Bindingless Quilted Placemats – A Tutorial
Monday was just one of those days. All I wanted to do was sit and sew!
Sew a few strips together and see what comes of it.
I rediscovered these batik strips from Island Batik in my stash. The strips were each about 3″ x 10″ and I thought the four groups of 5 strips would make a nice size set of placemats. So the strips were sewn. Wanting to try something new to me, I decided on making these placemats without binding.
Step 1: Put the placemat right side facing up on a piece of batting.
Step 2: Trim the batting to the same size as the placemat.
Step 3: Place the backing fabric on top with right sides facing. Pin the layers together.
Step 4: Sew along the edge of the batting using a 1/4″ seam.
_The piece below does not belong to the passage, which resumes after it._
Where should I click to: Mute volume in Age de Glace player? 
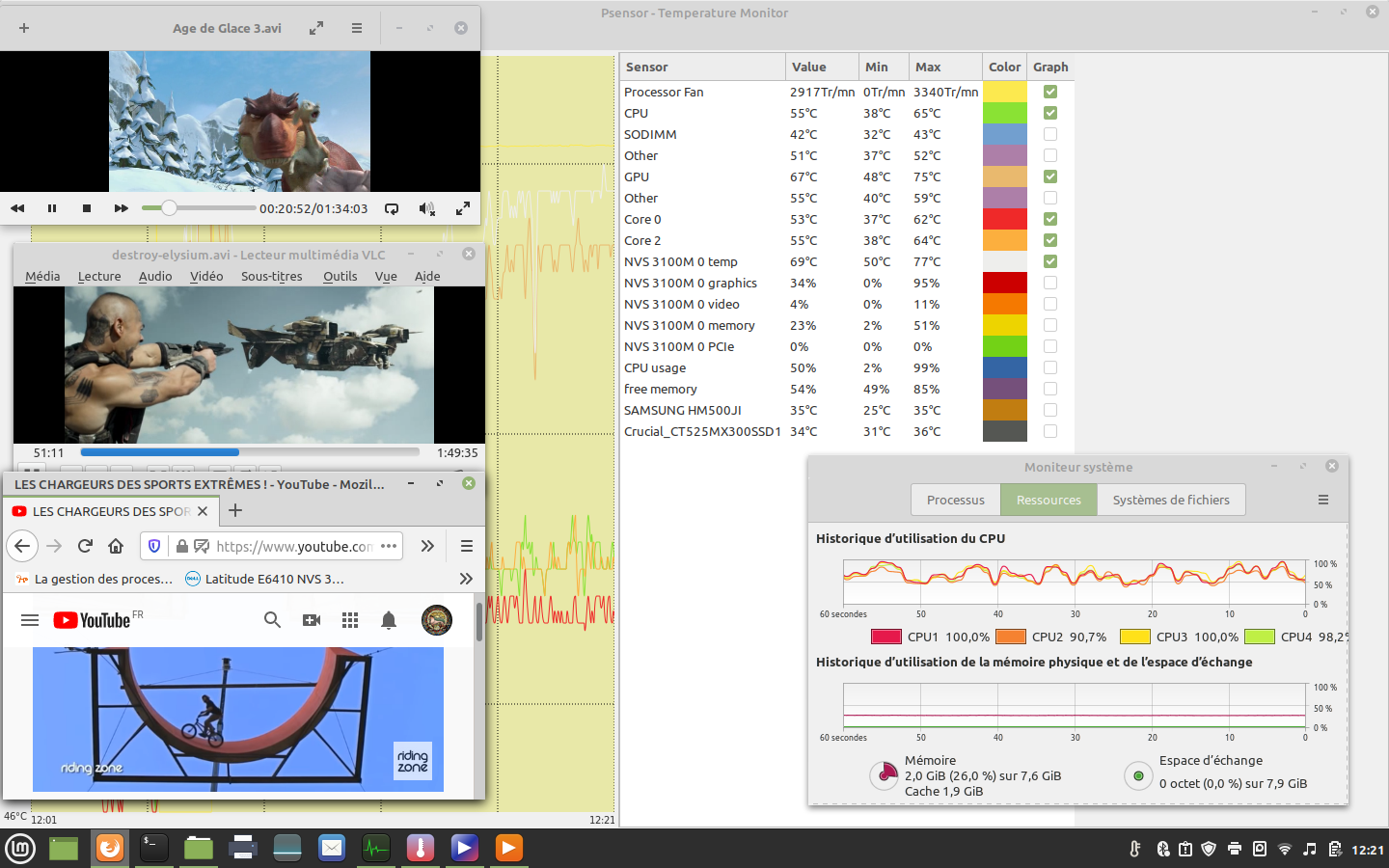[x=426, y=208]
Be sure to leave a 4″ space unsewn for turning and backstitch at the beginning and end of your seam.
Step 5: This is just to show how there was a space left unsewn for turning.
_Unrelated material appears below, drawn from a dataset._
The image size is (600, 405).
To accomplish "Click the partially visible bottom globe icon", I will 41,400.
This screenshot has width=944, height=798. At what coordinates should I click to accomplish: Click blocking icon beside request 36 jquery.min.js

Step 6: Trim the backing fabric even with the edge of the batting.
Step 7: And trim the corners.
Step 8: Turn the project inside right and press the edges. Then pin the opening closed.
Step 9: Topstitch 1/8″ from the edge all the way around and quilt along the seam lines to finish.
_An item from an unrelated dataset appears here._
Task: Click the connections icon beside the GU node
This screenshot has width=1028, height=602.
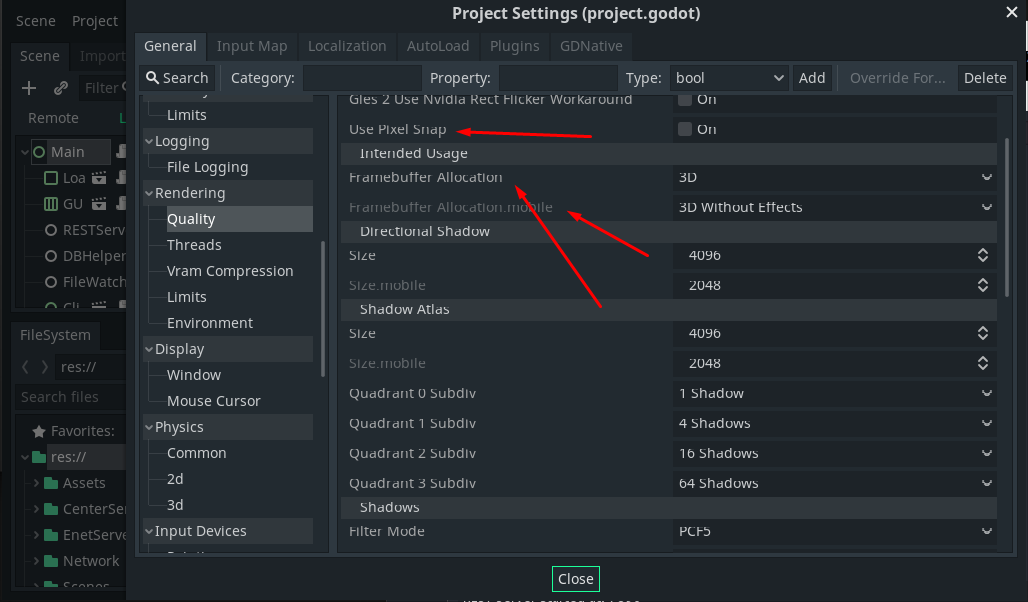Action: click(99, 203)
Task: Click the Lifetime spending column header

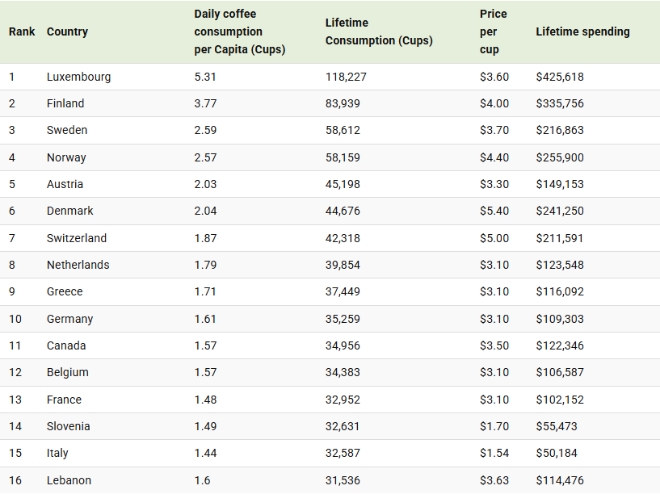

I have added this post to my Tutorials page that can be found just below the blog header here.
The finished measurements of each placemat was approximately 9″ x 14″. I think I picked up the backing fabric as a remnant from my LQS a couple years ago. It was just the perfect size for these four placemats and is called The Aloha Quilt by Jennifer Chiaverini from the Elm Creek Quilts collection for Red Rooster Fabrics. I remember reading all of Jennifer’s books when I first started quilting. And really enjoyed her stories and the quilting characters. And am so glad to have my own online quilting crew! Thank you for being in my story!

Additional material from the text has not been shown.